There the first part of the programme, including speechmaking went off merrily. It was arranged that in the amphitheater the General and the children were to come into closer communion. That amphitheater at Woodward’s always was the abiding place of a demon of mischief, and under his baneful guidance boys were known to do outlandish and unaccountable things. The General and his party were to take up position on a platform by the bear pit, and all would have gone off well had it not been for the despicable amphitheater demon. Certain it is that the trouble was not started by any of the boys, who had heartily forgiven the supposed sight of being overlooked. Certain it is the demon that day boldly pushed his way into the front ranks, and grabbing a huge bouquet from the hands of a boy hurled it at the distinguished group on the way to the amphitheater. It caught the shiny tile of Superintendent Mann and sent it whirling. Again and again did the demon snatch bouquets, always the biggest and hardest, and pick out another shiny hat. Then, with a malignancy almost inconceivable, the demon, who was possessed of ventriloquial powers, imitated the voices of well-known teachers and cried: “Throw your bouquets, boys!” What was to be done but to obey and not think about whys and wherefores? The order was obeyed with alacrity and hundreds of bouquets made up a floral fusillade.
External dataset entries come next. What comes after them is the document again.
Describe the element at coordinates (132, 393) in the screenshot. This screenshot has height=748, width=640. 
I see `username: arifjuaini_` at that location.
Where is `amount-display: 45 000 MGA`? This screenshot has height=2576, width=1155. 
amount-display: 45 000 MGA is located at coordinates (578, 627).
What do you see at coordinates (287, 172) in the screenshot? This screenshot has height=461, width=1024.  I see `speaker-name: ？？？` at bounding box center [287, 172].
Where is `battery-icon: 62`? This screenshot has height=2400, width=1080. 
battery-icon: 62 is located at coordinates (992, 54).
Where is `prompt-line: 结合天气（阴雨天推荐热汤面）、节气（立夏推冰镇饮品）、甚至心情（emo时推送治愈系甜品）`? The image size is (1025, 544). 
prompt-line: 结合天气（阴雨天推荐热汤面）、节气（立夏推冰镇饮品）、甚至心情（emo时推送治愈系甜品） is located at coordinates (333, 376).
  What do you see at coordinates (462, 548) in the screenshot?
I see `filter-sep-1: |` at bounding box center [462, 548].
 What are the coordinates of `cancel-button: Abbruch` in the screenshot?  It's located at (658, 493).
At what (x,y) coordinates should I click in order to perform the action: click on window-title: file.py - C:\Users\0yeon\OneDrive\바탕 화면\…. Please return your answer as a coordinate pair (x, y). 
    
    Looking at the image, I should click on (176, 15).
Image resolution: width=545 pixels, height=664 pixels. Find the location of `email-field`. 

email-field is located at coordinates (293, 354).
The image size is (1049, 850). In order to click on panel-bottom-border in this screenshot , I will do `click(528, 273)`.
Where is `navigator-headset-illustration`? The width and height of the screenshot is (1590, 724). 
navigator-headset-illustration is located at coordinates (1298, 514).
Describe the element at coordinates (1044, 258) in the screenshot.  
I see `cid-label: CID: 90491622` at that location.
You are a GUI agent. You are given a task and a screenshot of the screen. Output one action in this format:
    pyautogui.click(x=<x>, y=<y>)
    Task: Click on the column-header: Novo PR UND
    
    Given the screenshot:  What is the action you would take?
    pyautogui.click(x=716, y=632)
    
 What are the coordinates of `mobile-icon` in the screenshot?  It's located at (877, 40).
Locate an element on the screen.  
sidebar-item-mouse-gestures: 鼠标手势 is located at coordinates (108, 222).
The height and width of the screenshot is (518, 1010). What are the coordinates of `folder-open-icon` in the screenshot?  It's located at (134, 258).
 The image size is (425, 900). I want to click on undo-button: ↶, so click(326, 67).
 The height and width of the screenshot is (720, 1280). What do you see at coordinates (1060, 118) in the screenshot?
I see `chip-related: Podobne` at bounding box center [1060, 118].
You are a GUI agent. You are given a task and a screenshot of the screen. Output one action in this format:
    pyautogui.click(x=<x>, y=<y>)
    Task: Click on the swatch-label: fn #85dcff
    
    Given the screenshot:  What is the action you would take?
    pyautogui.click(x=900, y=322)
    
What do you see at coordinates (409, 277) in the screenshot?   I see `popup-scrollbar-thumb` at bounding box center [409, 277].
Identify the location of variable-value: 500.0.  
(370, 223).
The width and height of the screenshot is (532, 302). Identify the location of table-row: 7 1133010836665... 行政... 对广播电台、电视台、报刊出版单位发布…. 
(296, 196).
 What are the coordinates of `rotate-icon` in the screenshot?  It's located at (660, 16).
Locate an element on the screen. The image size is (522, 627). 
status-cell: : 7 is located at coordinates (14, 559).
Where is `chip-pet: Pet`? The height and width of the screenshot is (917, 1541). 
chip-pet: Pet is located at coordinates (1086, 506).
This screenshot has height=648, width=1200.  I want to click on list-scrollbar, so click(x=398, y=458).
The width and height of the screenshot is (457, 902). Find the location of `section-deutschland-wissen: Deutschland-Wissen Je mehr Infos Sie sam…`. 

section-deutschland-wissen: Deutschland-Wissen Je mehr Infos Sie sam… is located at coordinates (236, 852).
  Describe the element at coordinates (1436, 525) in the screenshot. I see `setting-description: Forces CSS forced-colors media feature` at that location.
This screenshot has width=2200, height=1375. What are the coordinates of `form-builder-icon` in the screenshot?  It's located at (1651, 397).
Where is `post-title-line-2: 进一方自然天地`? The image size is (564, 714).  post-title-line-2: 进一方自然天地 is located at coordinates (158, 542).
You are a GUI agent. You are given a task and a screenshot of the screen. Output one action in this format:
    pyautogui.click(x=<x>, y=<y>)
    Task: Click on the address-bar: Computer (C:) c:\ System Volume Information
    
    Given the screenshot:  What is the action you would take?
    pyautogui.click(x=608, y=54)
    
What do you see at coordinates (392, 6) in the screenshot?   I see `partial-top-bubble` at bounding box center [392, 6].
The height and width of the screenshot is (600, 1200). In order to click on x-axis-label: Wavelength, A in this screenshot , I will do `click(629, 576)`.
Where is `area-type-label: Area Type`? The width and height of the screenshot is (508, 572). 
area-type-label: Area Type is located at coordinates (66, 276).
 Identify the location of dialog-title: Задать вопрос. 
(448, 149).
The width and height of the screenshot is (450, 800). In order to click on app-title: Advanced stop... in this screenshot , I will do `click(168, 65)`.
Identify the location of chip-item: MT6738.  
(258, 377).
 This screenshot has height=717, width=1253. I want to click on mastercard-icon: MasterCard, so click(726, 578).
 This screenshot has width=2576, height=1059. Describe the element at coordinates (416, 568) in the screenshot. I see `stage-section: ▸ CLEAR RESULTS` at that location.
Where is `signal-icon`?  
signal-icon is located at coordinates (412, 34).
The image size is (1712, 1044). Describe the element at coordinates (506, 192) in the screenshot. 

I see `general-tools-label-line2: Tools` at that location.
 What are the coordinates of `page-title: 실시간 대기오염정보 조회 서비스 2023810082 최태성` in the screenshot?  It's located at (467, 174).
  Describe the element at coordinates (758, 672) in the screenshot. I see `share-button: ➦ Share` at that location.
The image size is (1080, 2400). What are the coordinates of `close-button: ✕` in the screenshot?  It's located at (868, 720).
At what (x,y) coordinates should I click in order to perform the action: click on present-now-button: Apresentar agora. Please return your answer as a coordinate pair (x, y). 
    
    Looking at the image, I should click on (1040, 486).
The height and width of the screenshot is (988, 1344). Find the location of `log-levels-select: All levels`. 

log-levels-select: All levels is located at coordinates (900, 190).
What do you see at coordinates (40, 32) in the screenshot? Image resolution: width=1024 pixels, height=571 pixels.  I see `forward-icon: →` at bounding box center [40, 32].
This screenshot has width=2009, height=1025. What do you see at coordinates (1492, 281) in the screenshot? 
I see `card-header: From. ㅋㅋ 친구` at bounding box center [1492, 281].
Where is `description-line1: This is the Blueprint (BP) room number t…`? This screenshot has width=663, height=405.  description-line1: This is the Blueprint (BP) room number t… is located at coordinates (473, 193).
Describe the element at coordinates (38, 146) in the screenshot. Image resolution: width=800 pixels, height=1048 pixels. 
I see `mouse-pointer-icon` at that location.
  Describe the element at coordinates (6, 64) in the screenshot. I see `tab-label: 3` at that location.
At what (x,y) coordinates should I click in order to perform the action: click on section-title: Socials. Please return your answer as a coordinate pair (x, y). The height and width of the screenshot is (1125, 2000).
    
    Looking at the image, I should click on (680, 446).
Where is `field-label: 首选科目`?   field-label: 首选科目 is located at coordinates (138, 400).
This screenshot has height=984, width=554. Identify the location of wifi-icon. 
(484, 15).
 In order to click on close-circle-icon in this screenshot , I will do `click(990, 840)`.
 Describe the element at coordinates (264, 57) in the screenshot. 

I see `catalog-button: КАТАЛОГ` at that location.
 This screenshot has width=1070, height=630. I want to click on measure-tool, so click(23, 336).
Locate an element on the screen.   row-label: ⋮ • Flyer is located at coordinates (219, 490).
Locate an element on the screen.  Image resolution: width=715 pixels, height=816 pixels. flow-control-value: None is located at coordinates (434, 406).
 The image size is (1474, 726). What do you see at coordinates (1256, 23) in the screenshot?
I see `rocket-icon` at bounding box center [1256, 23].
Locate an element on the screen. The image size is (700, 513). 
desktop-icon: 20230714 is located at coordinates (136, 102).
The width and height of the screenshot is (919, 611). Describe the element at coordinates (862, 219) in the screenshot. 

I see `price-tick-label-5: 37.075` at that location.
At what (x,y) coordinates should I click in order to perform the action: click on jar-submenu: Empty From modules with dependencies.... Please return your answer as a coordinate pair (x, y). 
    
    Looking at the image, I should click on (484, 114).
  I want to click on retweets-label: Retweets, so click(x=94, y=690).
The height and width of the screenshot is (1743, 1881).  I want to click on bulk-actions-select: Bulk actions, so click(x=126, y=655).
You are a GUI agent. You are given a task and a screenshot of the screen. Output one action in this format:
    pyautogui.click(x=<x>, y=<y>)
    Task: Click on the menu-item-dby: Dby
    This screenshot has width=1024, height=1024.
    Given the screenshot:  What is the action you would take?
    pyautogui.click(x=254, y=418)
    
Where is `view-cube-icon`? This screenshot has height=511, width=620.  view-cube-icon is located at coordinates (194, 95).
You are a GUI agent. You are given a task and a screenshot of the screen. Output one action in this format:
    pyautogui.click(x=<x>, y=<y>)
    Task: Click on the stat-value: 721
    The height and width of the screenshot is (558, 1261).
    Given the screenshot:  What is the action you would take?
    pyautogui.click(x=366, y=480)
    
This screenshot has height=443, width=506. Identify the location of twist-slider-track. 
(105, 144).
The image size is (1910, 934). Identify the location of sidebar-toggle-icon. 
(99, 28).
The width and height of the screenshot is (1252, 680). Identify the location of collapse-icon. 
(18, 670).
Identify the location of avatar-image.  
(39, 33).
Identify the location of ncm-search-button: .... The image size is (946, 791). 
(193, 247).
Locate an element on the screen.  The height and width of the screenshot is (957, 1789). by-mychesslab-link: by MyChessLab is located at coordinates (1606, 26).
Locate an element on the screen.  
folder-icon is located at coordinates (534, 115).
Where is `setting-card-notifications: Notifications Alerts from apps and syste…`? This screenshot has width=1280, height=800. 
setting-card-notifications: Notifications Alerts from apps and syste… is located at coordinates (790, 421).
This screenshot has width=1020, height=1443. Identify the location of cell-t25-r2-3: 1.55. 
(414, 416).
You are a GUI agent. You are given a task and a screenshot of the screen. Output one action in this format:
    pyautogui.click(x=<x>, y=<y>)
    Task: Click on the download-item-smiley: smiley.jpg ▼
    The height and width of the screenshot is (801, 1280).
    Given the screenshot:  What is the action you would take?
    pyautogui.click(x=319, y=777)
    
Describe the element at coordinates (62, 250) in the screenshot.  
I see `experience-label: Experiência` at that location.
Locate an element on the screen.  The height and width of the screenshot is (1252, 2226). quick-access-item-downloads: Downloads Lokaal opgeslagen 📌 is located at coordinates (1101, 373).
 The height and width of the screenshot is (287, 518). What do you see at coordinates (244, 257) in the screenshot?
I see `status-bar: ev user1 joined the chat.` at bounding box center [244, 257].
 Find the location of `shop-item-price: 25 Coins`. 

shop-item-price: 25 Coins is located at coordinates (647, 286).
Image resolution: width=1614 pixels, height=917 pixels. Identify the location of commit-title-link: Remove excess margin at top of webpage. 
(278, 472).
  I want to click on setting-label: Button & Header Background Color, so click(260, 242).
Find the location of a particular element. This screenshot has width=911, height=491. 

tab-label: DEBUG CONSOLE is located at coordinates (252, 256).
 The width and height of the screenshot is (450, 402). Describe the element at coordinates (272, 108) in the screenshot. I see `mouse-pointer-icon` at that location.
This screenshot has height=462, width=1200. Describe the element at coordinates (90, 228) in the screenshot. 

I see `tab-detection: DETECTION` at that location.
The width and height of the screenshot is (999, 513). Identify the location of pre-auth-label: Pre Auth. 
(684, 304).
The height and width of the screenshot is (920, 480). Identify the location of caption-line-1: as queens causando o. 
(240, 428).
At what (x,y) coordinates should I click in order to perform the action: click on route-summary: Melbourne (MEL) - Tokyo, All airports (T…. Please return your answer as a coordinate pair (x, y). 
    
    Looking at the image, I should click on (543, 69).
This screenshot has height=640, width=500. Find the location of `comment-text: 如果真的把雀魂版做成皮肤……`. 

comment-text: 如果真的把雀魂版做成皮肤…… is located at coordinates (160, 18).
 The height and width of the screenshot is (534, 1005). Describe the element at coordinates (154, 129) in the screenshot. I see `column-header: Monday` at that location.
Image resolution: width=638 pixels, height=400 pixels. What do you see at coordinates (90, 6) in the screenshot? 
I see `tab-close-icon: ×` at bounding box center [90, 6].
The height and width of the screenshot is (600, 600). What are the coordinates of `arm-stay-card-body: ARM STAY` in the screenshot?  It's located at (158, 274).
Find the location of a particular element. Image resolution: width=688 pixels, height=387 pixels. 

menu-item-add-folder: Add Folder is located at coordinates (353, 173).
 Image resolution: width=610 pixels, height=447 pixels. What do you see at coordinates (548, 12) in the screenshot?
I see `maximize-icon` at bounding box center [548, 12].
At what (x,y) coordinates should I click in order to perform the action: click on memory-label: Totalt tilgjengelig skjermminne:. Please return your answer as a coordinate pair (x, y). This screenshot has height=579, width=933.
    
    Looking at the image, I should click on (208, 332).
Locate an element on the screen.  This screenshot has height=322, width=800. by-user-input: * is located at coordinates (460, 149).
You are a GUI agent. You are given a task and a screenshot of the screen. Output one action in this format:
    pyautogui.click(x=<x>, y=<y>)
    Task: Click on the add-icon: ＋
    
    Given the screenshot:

It began to look as if it might be another Tarpeian affair, with the amphitheater tunnel under Fourteenth street representing the famous Roman gateway, and the General and his hosts playing the part of Tarpeia in manifold and being buried beneath an avalanche of bouquets, instead of heavy shields of Sabine warriors. The children, of course, were careful to avoid hitting their military hero, but the irrepressible demon was not satisfied and, within a roar of glee, took a shy at the General’s tile and sent it spinning, even as all the others. Then, as a gasp of horror went around, he gave a final chortle and disappeared in his mysterious retreat behind the big monkey cage, leaving the General hatless, and perhaps considering the advisability of amending his famous saying about keeping up a fight along certain lines if it took all summer. But, happily, the battle was over. Not another bouquet was thrown. There wasn’t one left in the throng.

Before the confusion was straightened out the General had one more ordeal. A pretty buxom girl suddenly broke from the ranks, and, throwing her arms about his neck, made him the victim of an unconditional surrender to an osculatory caress, the smack of which could be heard over in the camel paddock.

With the restoration of order the bear pit was reached, the children passed in review and the General shook hands with as many as he could, and even smiled genially upon the horde of autograph seekers that attacked him and signed his name a hundred times or more.

All in all, it was a gladsome day of frolic with the great General and ex-President. Do you remember it? Does not the remembrance of it assail you at times like a whiff from Riley’s “Orchard Lands of Long Ago” or an echo of the old times. “When Sally Brown and I (or you) Slid Down Old Grimes’ Cellar Door”?